Banyak teori yang mencoba mengulas fenomena tersebut, mulai dari yang memperkirakan adanya tekanan stress dari anak-anak dalam menghadapi perikehidupan persekolahan, kekurangan gizi, fenomena psikologi kerumunan/massa, hingga tuduhan langsung kepada mahluk gaib yang merasuk ke anak-anak remaja tersebut.
Saya percaya bahwa sebab musabab sesuatu fenomena merupakan gabungan dari berbagai hal, yang sebenarnya bisa saja dikaitkan dengan seluruh elemen realitas yang mungkin. Cara pandang seperti itu sangat bagus, meski sangat sulit dan rumit.
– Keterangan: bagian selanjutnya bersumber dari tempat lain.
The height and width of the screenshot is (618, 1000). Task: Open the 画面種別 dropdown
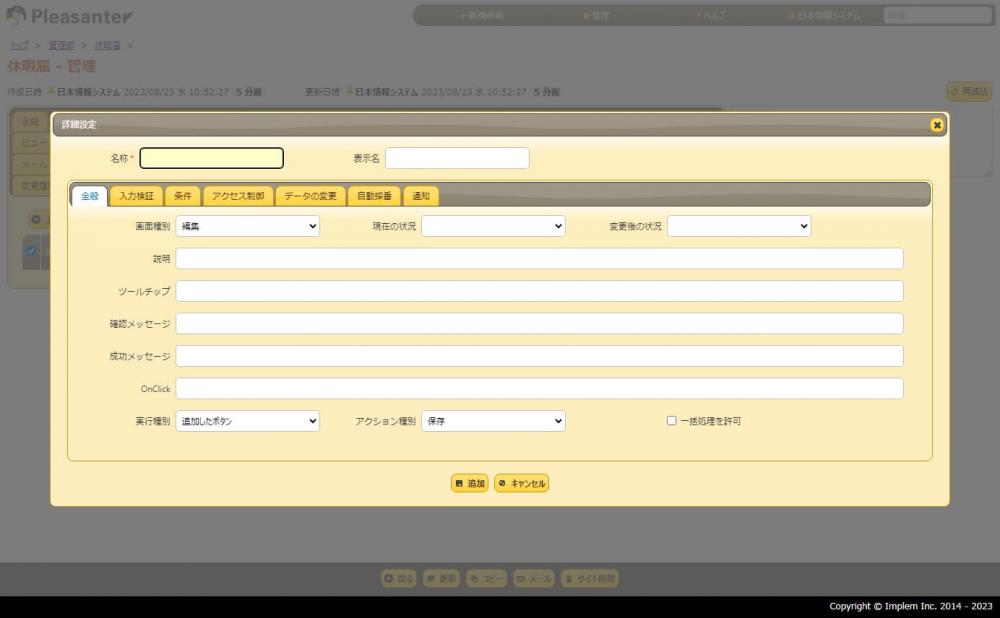[x=247, y=227]
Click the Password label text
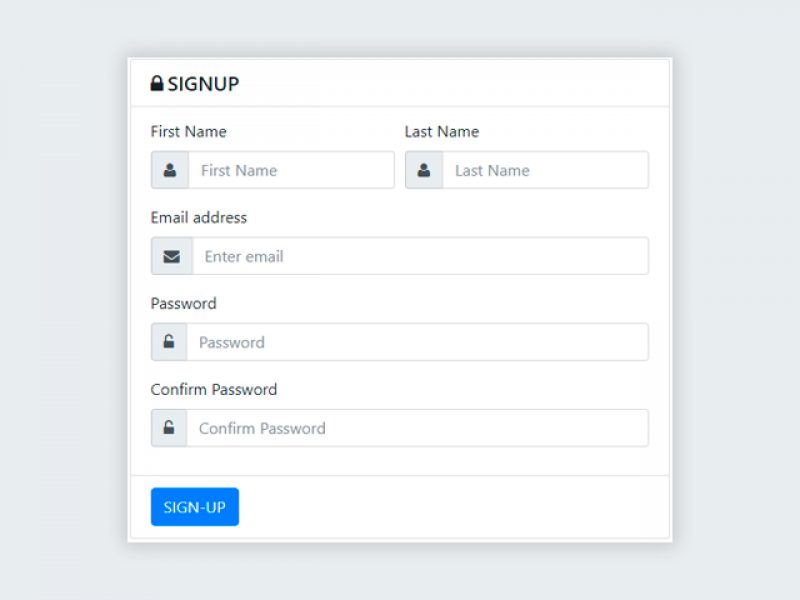 183,303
Kelemahan cara pandang seperti itu adalah sudut kritisnya yang terlalu melebar. Dengan hasil pemakluman yang terlalu banyak.
Di sisi lain ada banyak fanatisme sempit dari para pengamat dan analis kerasukan. Mereka yang fanatik terhadap iptek percaya bahwa gejala-gejala kerasukan bisa diterangkan total oleh analisis medis. Analis sosial yang fanatik sungguh percaya pada sebab patologi sosial, budaya kerumunan, maupun beban spikososial lain yang diderita anak-anak. Sementara itu para paranormal dan kaum agamis bersikukuh bahwa sebabnya adalah adanya mahluk gaib yang merasuk.
Sebagai seorang antropolog, kitikus sosial, dan praktisi penyembuhan alternatif, saya hendak menyorot pada satu fokus saja, yaitu tentang elemen mahluk gaib yang merasuk ke anak-anak tersebut.
Fenomena kerasukan itu secara unik dan eksklusif terjadi di Indonesia. Seakan Indonesia adalah gudang kerasukan massal. Padahal, kerasukan sangat jarang dialami oleh masyarakat barat, Cina, India, Asia Tenggara yang lain, atau Afrika. Tentu terkecuali untuk para medium dan cenayang yang memang sering menggunakan metode kerasukan dalam praktik mereka, serta di festival-festival khusus seperti festival Voodoo di Haiti dan New Orleans, Thaipusam, Trance-Dance, dsb. Di festifal-festifal itu, kerasukan dilaksanakan secara metodis, terkontrol, dan aman.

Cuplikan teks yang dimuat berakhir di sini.